Standing on that stage, I felt the meaning of all those years — not as a burden, but as a kind of grounding. A reminder that dreams do not arrive suddenly; they accumulate. They take shape slowly, through the people who guide us, the places that form us, and the versions of ourselves we grow through along the way.
Carnegie Hall was never just a destination. It was a point of arrival that revealed, almost immediately, that the journey itself had been the real story. And perhaps that is what made the moment feel so unreal: the quiet realisation that something I had carried with me since childhood had finally stepped out of imagination and into the world.
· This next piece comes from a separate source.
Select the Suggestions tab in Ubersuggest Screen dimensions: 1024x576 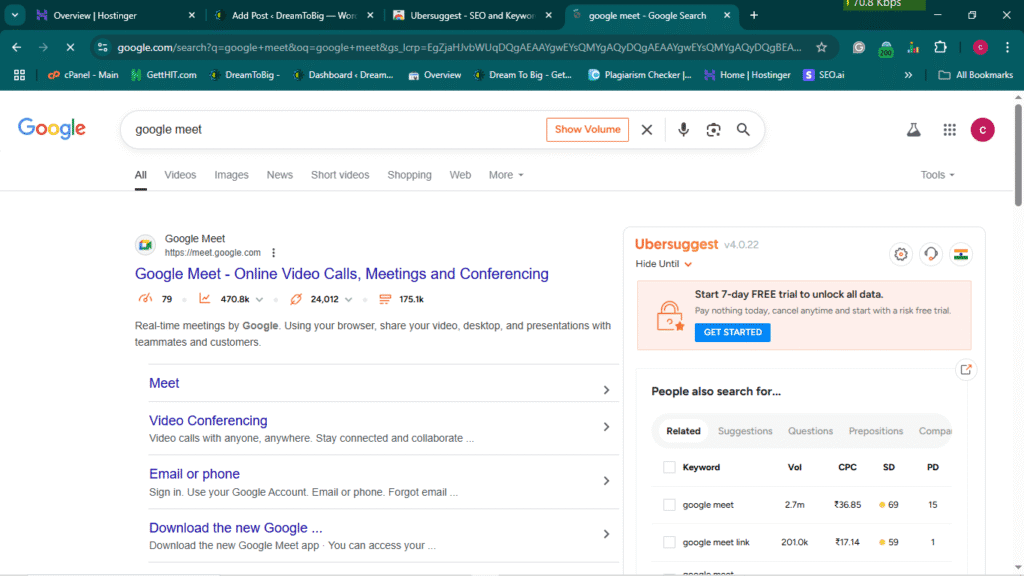tap(745, 431)
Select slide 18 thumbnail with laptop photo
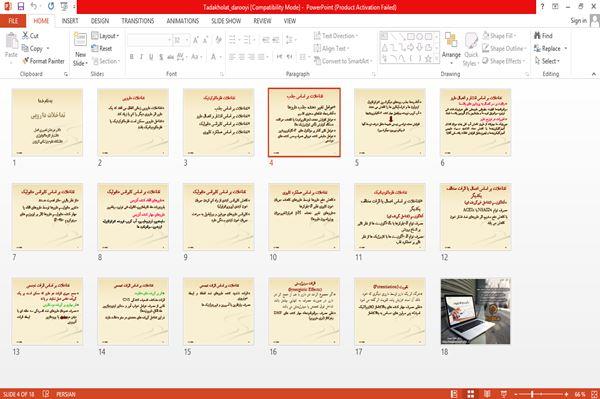This screenshot has height=399, width=600. [475, 311]
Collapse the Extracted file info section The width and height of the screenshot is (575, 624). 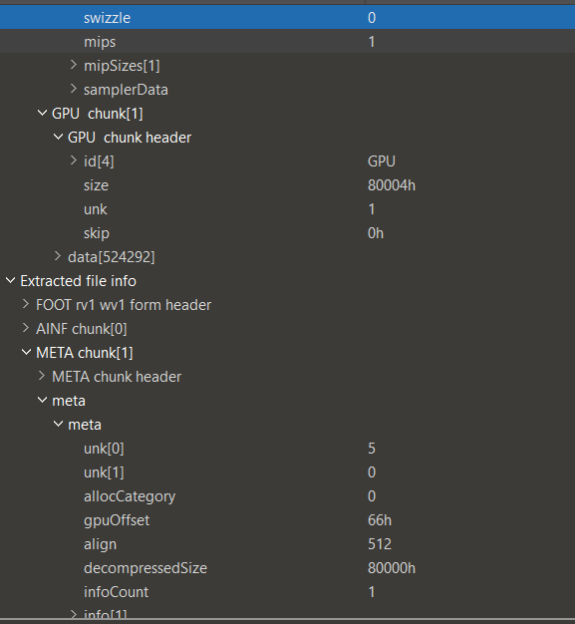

Walking through the streets of New York with my instrument case, garment bag, and everything I needed for the performance felt a little overwhelming at first — the unfamiliar avenues, the unpredictable traffic, the sheer speed of the city. I moved through it at my own pace, letting the noise and urgency flow around me without trying to match it. Once I reached the hall, relief settled in. After the performance, I allowed myself to wander slowly, to take photos and videos, and to absorb the city in a way that felt natural to me — quietly, attentively, peacefully.
I feel deeply grateful for this experience and everything it offered me. Even days after returning home, a part of me still felt suspended in that moment — holding the quiet realisation that a childhood dream had finally stepped into reality.